We can learn a lot about God from the OT, but when we look for an example of how we are called to live our life, Jesus is that example. God had about a dozen covenants with man. Each covenant had different laws, different normative values and addressed different cultural situations. We can learn a lot by looking at these earlier covenants, but (and Matthew makes this point again and again) it is folly to try and return to the commitments of an age that God Himself has declared over.

If you wish to join the Rabbinic Jews an undertake the weight of trying to keep the 613 laws of purity, by all means try. They will think you're crazy (since non-Jews only have 7 law to keep under their law) and Jesus and Paul have both said the law does not save.
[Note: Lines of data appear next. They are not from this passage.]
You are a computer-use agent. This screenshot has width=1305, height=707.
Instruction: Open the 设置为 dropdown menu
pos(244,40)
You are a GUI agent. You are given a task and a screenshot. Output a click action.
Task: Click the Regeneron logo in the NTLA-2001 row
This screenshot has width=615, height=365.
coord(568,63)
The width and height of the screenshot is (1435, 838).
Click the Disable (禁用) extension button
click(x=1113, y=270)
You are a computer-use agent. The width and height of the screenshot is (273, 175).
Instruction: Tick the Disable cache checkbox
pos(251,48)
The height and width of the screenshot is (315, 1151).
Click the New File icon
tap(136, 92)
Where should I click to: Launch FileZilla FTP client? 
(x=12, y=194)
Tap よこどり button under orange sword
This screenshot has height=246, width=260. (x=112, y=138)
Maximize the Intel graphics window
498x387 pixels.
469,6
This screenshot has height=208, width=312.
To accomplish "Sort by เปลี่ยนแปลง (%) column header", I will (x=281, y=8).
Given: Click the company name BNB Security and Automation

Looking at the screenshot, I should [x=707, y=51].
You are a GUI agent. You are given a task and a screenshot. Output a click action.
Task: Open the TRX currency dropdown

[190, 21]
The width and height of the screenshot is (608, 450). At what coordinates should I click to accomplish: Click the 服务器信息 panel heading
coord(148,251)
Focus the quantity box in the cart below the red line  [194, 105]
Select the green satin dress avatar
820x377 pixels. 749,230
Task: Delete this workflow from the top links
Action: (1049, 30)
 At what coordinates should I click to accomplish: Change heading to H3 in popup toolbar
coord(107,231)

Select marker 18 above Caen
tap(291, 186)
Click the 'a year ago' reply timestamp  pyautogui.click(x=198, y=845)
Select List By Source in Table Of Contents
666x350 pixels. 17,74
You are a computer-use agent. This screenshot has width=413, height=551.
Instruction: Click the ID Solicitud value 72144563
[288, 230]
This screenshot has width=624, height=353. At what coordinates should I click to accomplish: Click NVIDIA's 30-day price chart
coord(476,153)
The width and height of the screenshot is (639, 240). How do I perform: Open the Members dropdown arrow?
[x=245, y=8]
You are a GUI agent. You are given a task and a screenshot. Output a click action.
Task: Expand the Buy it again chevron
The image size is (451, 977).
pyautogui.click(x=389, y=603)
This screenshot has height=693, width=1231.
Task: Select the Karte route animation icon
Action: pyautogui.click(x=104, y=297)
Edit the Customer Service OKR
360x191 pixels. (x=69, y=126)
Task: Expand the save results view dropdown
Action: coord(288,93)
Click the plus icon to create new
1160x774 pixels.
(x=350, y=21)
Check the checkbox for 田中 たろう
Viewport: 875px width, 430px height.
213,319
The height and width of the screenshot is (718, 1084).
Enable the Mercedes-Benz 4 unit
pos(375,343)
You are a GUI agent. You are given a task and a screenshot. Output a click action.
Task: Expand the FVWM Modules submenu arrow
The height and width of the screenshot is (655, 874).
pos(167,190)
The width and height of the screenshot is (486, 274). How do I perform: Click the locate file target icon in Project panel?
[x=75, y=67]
We seek to model God. Even in this action, it makes less sense to try and model the transcendent God who is only glimpsed as He offers laws and rulings from on high. Better to look at God in human form, who interacted with the world as we do, and thus provides a better example.

Having said all this, I agree wholeheartedly that we too often limit God in our understanding of Him. And I think sometimes that we constrain Him too closely to the Bible's words while ignoring his presence in the world.

But I also think that we often distort Jesus and his teachings to justify the feelings we have about how we think the world *should* be. In American, Jesus looks awfully American (and this is what i was getting at in my first points). And I think if Jesus is really to be a model for our lives, we must start our journey by examining his. What he did, we should do. What he refused to do, we should be very tentative about doing without a strong spiritual rationale.

For Jesus, personal safety is not justification for violence. Despite being threatened, actually tortured and killed, he did nothing to intervene. Despite knowing that his friends and family faced persecution and death, he did nothing to protect them, but taught them that this world is meaningless when compared to the communion with the Father in the next life.

So when I think about how I should view my enemies and the people who threaten my safety, I look to Jesus and his followers, and am moved by the fact that though nearly all of them dies grisly deaths, not one took up a weapon in either aggression or self-defense.

So, while I refuse to put God in a box, and will perform any task that he asks of me, I try to fight my nature as Christ did, and hope that I can be nearly as merciful and graceful to those who would take my life or worse.